Here's the thing with health care providers. They are people just like everyone else. While they may be educated, that does not mean that they have instantly checked their stereotypes and biases at the door before serving patients. It takes a lot of conscious work and self reflection to be able to serve everyone equally and provide the same standard of care. These biases aren't usually blatant. They may present themselves as assumptions being made in regards to your lifestyle, health habits or even weight. While no one is perfect, you should never feel uncomfortable or judged while being provided care. Remember that it is within your right to choose another provider if you don't feel respected.
A good provider will listen to your questions, needs and complaints in regards to your health. They will provide you with options regarding your care and make the time to explain a diagnosis or treatment if needed. They will accommodate your language, your culture and provide additional materials or referrals if needed. Considering the time constraints of office visits and the use of electronic charting, it is understandable that not all visits will feel personal and detailed. However, you should not walk outside of your providers office feeling like you were not heard or understood.
Bedside manner is usually used to refer to how providers treat their patients at the bedside in the hospital but this really means their approach or attitude towards their patients in general. A healthcare provider should be respectful to their patient and exhibit professionalism. The interesting thing about bedside manner is that different patients prefer different approaches and that's perfectly fine. The key to this is to use your voice and make your requests known. When something makes you uncomfortable, speak up. Want a nurse in your room when you get an exam? Ask for one. Prefer your handouts in your native language? Ask for it. Your provider may not have the means to honor all of your requests but if it is important to you, you should ask. Take note of their response to your requests. If the provider seems annoyed or irritated by the simple act of the request, reassess if this provider is a good fit for you.
Patient Centered Care
This is the hot term in healthcare facilities everywhere.

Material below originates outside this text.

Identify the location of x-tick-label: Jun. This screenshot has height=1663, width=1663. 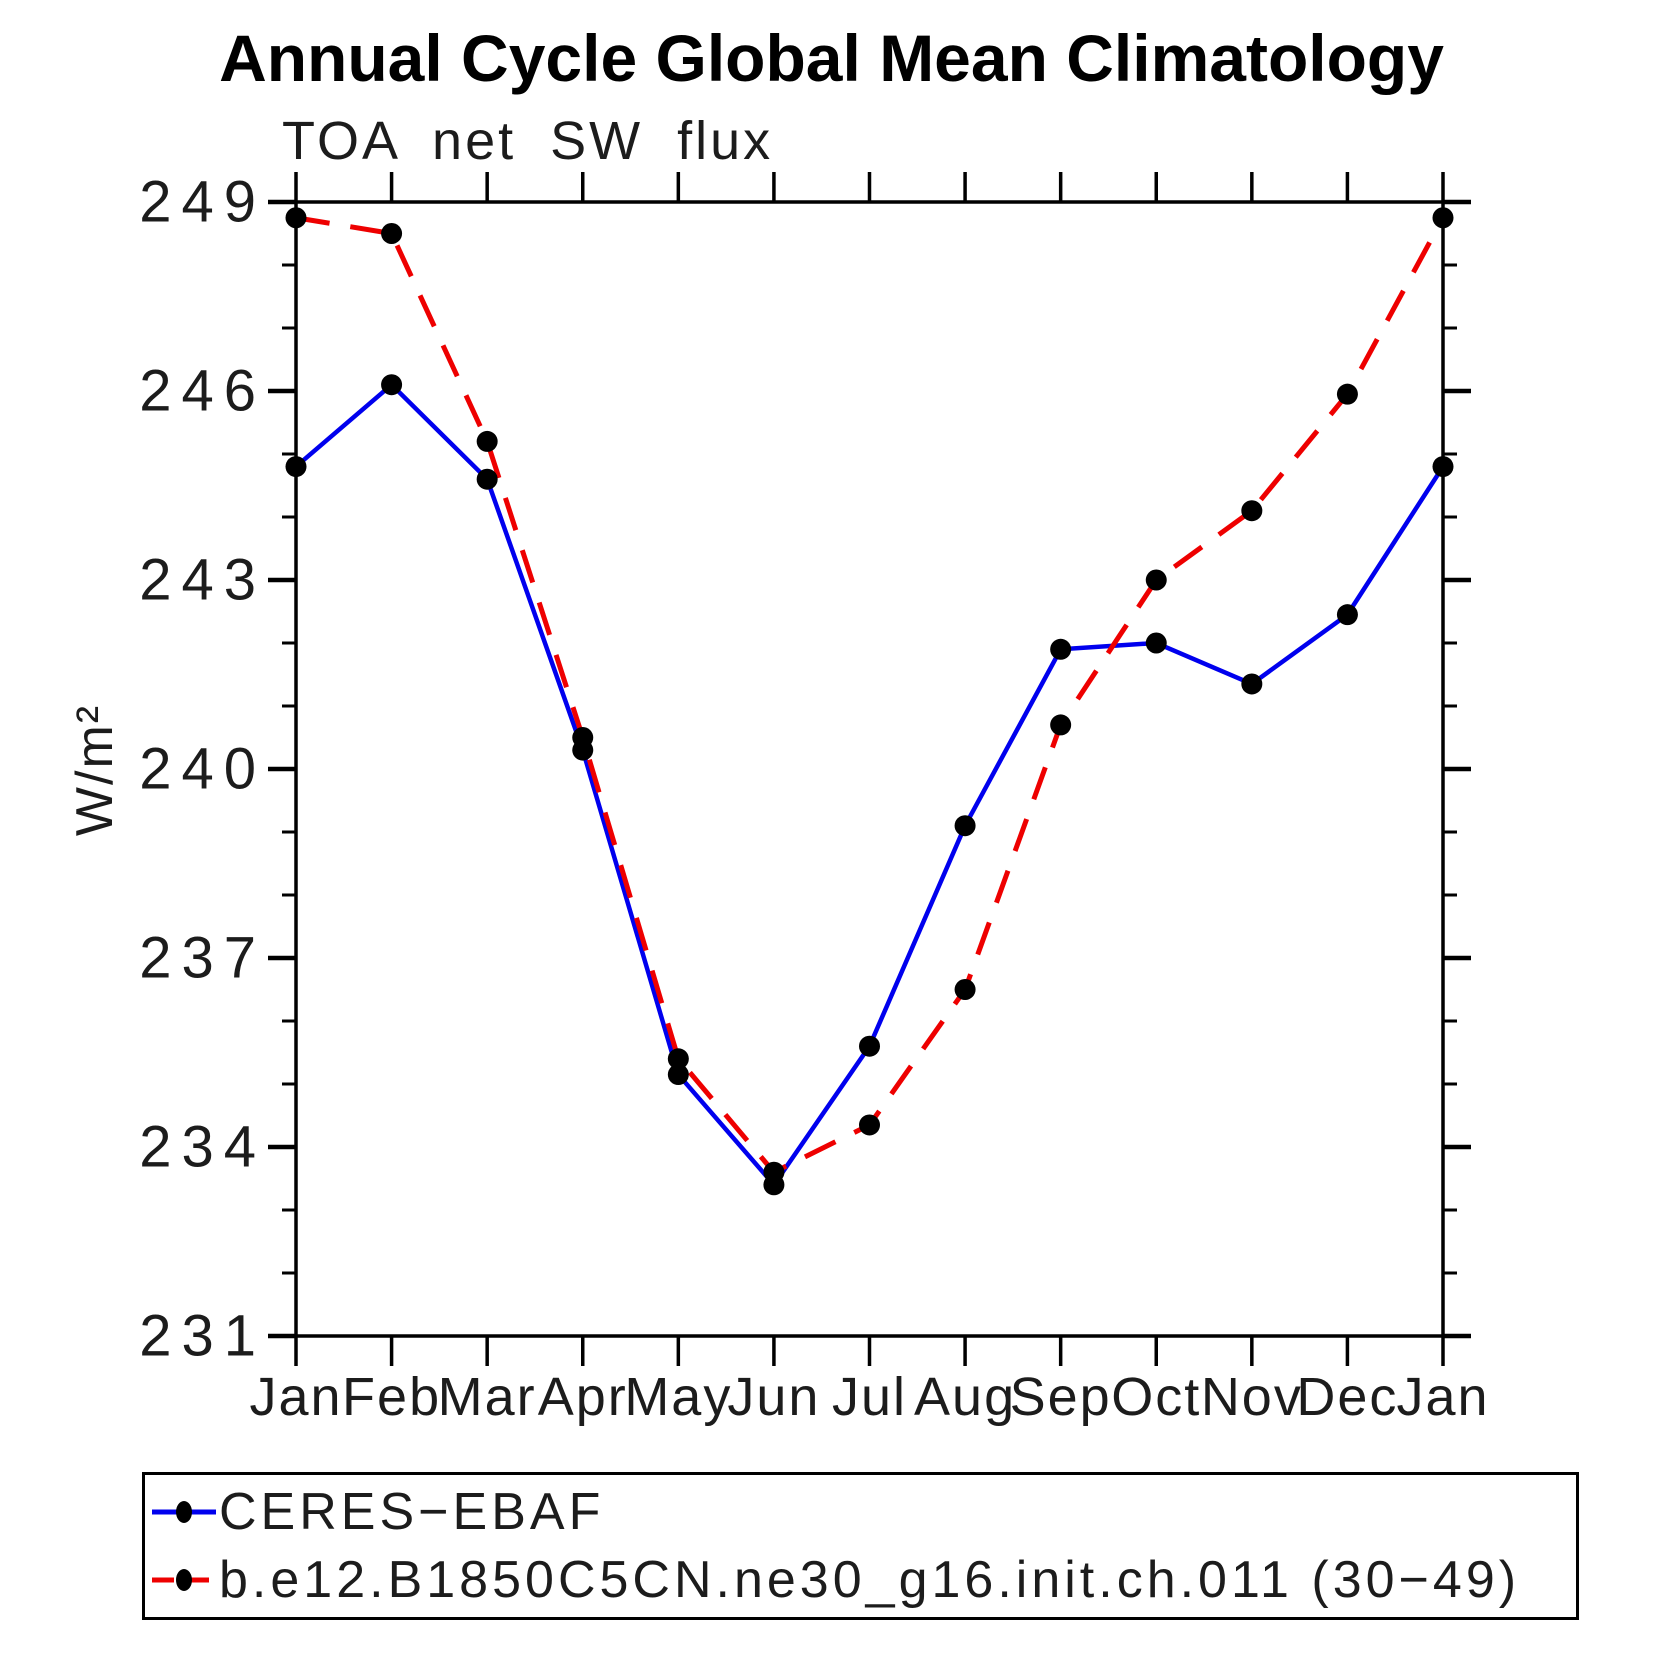
(774, 1397).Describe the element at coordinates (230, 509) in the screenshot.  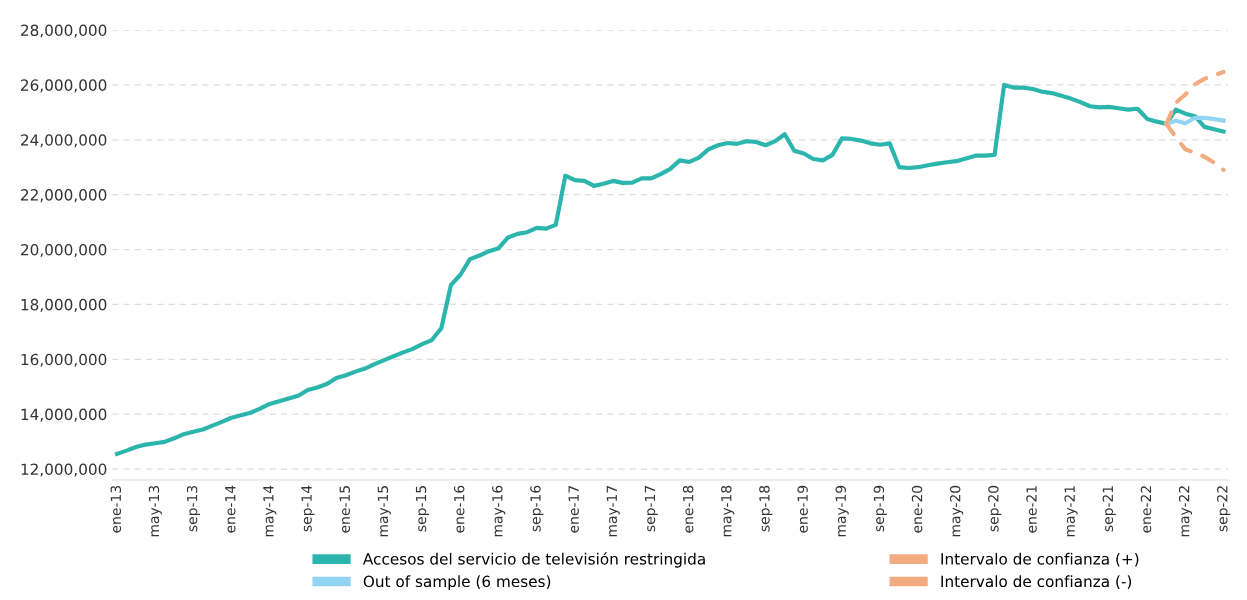
I see `x-tick-label: ene-14` at that location.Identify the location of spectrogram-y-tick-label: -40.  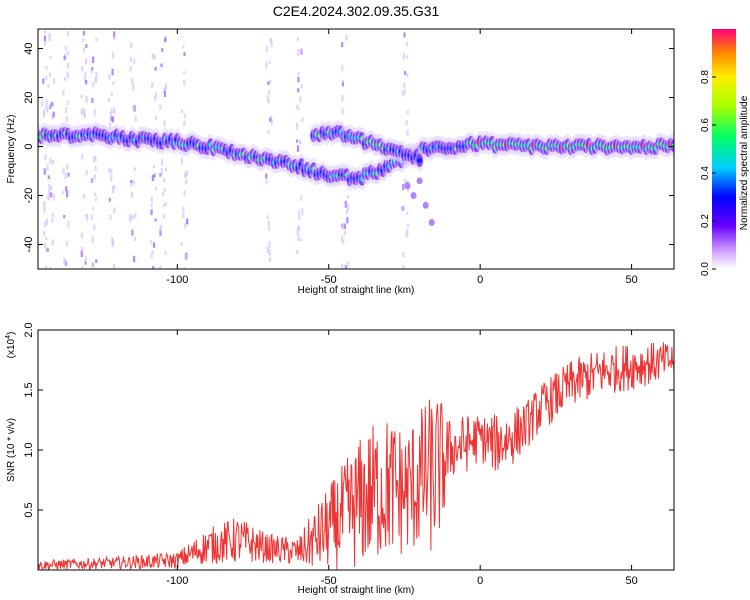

It is a style of care where the patient actively participates in their own medical treatment and all care is provided with the patient being the focal point. It is so important that it is becoming part of how surveying institutions measure quality of care and how federal programs are deciding to reimburse facilities. The key thing to remember about patient centered care is that the goal is to empower patients to be involved. Therefore, you should never feel like you are being a nuisance when you are asking questions or requesting clarification for something you do not understand. Remember, you are seeking the expert advice of clinicians but you are the expert on your body. You must always have a say on what is being done to or for you. The right provider for you will respect this.
In writing this blog post, I have to acknowledge that there is a large population of people who do not have access to quality care or providers. That is a huge problem that has yet to be solved. However, it is important to remember that regardless of what type of insurance you have or where you live, you have patient rights. Even if you are uninsured, you are still the focal point of your care. You have a right to be treated appropriately and with respect regardless of where you are receiving care. Lastly, trust your intuition. In order to have a good relationship with your provider, trust must be established and communication must be adequate. If something does not feel right, trust yourself and seek the clarification you need. Always use your voice to discuss your needs and concerns and never allow anyone to undermine you, especially when it comes to your body.